- [THE REQUEST] Copy out each of the items below word for word, keeping every line unchanged.

────────────────────────────────────────

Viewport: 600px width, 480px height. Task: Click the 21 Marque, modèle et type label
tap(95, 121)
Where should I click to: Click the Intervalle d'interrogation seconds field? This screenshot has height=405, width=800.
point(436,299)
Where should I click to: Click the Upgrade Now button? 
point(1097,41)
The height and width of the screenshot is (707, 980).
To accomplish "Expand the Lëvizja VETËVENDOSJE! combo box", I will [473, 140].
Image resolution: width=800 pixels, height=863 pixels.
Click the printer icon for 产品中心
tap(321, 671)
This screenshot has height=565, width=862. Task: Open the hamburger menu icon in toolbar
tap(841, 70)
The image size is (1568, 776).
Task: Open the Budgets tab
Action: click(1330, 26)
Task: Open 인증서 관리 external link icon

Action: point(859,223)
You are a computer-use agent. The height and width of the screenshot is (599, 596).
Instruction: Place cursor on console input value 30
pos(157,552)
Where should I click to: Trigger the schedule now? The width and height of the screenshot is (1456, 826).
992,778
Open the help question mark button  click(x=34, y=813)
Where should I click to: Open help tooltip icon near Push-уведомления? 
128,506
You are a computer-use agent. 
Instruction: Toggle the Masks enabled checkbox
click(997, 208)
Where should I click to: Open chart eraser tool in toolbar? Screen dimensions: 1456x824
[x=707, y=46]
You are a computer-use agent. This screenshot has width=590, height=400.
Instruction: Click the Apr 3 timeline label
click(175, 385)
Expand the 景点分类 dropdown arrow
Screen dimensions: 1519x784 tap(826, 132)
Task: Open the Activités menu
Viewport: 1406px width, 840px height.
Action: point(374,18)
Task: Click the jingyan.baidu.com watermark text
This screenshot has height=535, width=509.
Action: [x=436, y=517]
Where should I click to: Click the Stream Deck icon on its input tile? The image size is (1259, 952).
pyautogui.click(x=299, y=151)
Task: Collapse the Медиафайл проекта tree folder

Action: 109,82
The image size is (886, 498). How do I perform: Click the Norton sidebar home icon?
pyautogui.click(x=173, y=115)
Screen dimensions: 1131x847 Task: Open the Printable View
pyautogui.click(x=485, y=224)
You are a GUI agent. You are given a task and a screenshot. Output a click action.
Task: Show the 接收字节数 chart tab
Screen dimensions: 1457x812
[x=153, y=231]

────────────────────────────────────────

- [FINAL RESULT]
Viewport: 600px width, 480px height. Task: Click the 21 Marque, modèle et type label
tap(95, 121)
Where should I click to: Click the Intervalle d'interrogation seconds field? This screenshot has height=405, width=800.
point(436,299)
Where should I click to: Click the Upgrade Now button? 
point(1097,41)
The height and width of the screenshot is (707, 980).
To accomplish "Expand the Lëvizja VETËVENDOSJE! combo box", I will [473, 140].
Image resolution: width=800 pixels, height=863 pixels.
Click the printer icon for 产品中心
tap(321, 671)
This screenshot has height=565, width=862. Task: Open the hamburger menu icon in toolbar
tap(841, 70)
The image size is (1568, 776).
Task: Open the Budgets tab
Action: click(1330, 26)
Task: Open 인증서 관리 external link icon

Action: point(859,223)
You are a computer-use agent. The height and width of the screenshot is (599, 596).
Instruction: Place cursor on console input value 30
pos(157,552)
Where should I click to: Trigger the schedule now? The width and height of the screenshot is (1456, 826).
992,778
Open the help question mark button  click(x=34, y=813)
Where should I click to: Open help tooltip icon near Push-уведомления? 
128,506
You are a computer-use agent. 
Instruction: Toggle the Masks enabled checkbox
click(997, 208)
Where should I click to: Open chart eraser tool in toolbar? Screen dimensions: 1456x824
[x=707, y=46]
You are a computer-use agent. This screenshot has width=590, height=400.
Instruction: Click the Apr 3 timeline label
click(175, 385)
Expand the 景点分类 dropdown arrow
Screen dimensions: 1519x784 tap(826, 132)
Task: Open the Activités menu
Viewport: 1406px width, 840px height.
Action: point(374,18)
Task: Click the jingyan.baidu.com watermark text
This screenshot has height=535, width=509.
Action: [x=436, y=517]
Where should I click to: Click the Stream Deck icon on its input tile? The image size is (1259, 952).
pyautogui.click(x=299, y=151)
Task: Collapse the Медиафайл проекта tree folder

Action: 109,82
The image size is (886, 498). How do I perform: Click the Norton sidebar home icon?
pyautogui.click(x=173, y=115)
Screen dimensions: 1131x847 Task: Open the Printable View
pyautogui.click(x=485, y=224)
You are a GUI agent. You are given a task and a screenshot. Output a click action.
Task: Show the 接收字节数 chart tab
Screen dimensions: 1457x812
[x=153, y=231]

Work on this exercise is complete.